Bonus question with no points! Answering this will have no influence on your scoring, not at the assignment and not towards the exam score -- really feel free to ignore it with no consequence. But solving it will reward you with skills that will make the next lectures easier, give you real applications, and will be good practice towards the exam.

The solution for this questions will not be included in the regular lab solutions pdf, but you are welcome to open a discussion on the Moodle: we will support your addressing it, and you may meet other students that choose to solve this, and find a teammate for the next assignment that is willing to do things for fun and not only for score :)

#### BONUS **[ZERO pt]** Do a bit of independent research, and propose below the simplest example you can, to make evident how the frequentist and Bayesian approaches are different.

I advise against blind copy+paste from the Internet in this case, I have seen so many incorrect opinions and tutorials over the years it is frankly ridiculous.

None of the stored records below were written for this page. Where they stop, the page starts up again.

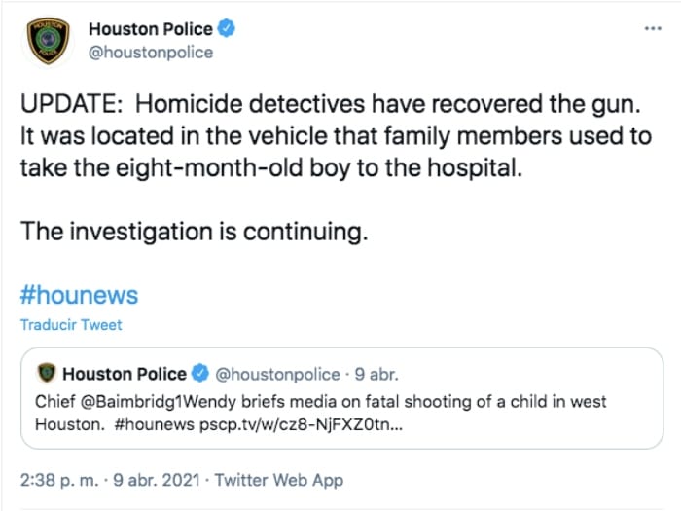The height and width of the screenshot is (511, 681).
Task: Open the Twitter Web App source label
Action: 278,480
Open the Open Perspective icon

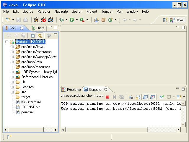pyautogui.click(x=165, y=20)
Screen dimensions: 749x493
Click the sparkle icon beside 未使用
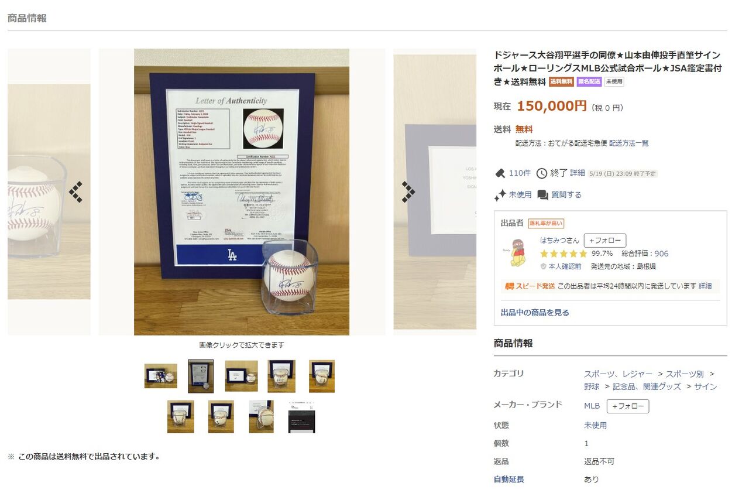500,195
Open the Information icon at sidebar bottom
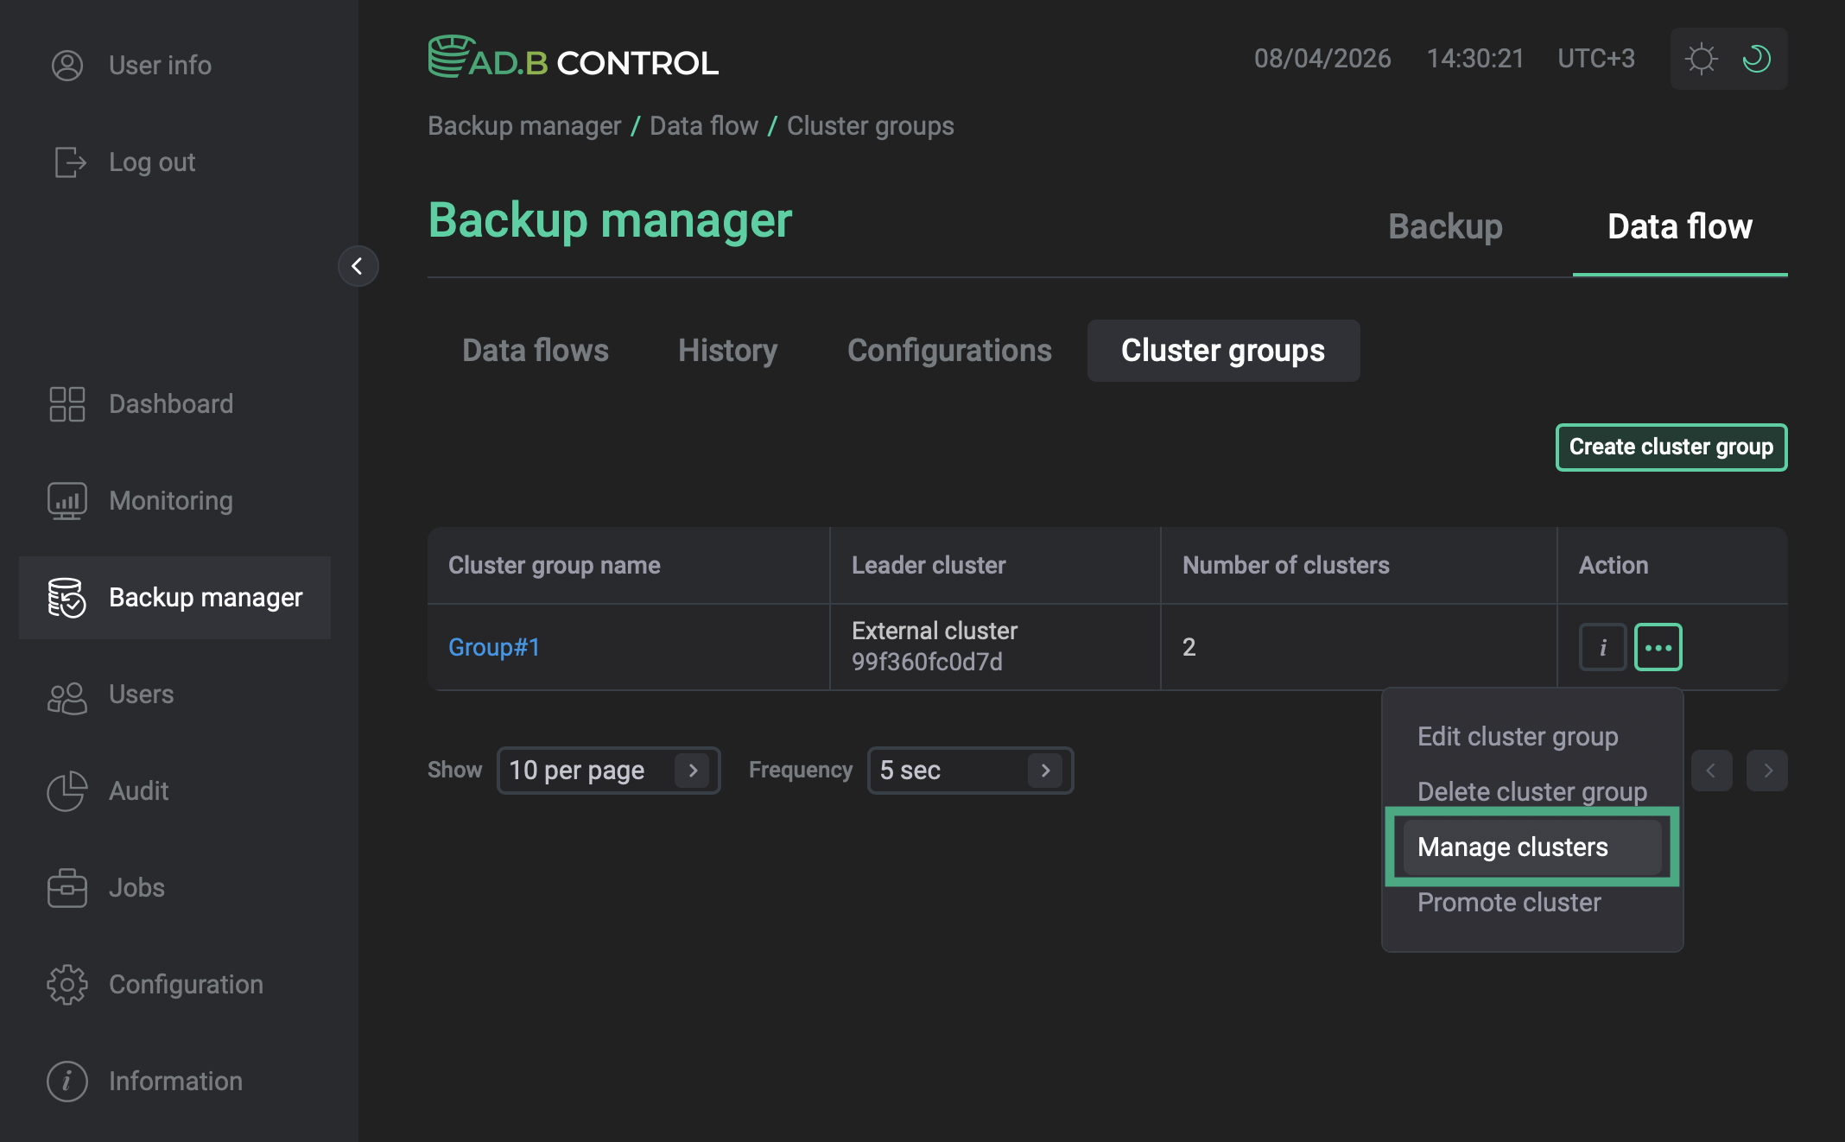 tap(67, 1081)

I suggest you rather argue a bit on the Moodle about the approaches themselves, so you can make sure your example is correct.

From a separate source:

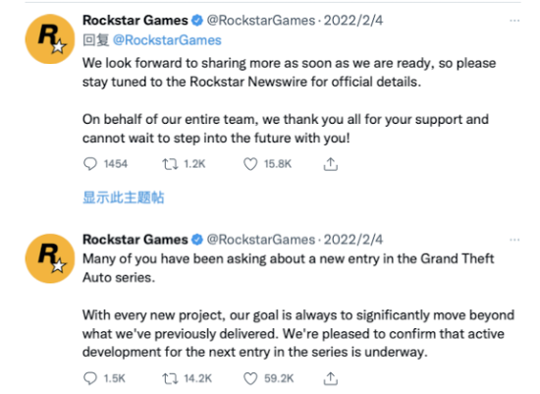Open Rockstar Games avatar on first tweet

click(x=50, y=39)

A good intro: [[link]](https://ocw.mit.edu/courses/mathematics/18-05-introduction-to-probability-and-statistics-spring-2014/readings/MIT18_05S14_Reading20.pdf).

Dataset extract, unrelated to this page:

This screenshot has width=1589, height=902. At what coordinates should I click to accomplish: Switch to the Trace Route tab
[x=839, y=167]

#### BONUS **[ZERO pt]** Train a Gaussian NB (either your code or scikit-learn) on the full Iris dataset (no train-test split) and check the misclassifications. Train the same on the 80% training data, then check and aggregate misclassifications both on the train and test datasets. You will probably get the same number of total errors regardless of whether you trained on 80% or 100% of the data. Can you explain why? Feel free to play with different splits until you find how low can you go with the training before increasing the number of errors. Use the term `statistically representative` in your explanation.

### Final considerations

- This is the first core ML method we are covering in the course. As you see it expects you to know quite a lot of concepts before we can really discuss its workings.
- This is also the first method capable of nonlinear classification. As it can work with multiple classes and different types of distributions (think Mixture of Gaussians), the division boundary is not a line anymore.
- In the next two lectures we will ease into the other big gun of core ML, the Support Vector Machine with its infamous Kernel Trick. We are reaching the real complexity level of the course, and we will keep this difficulty until the exam. Follow closely both the lectures and exercises and you should have no trouble.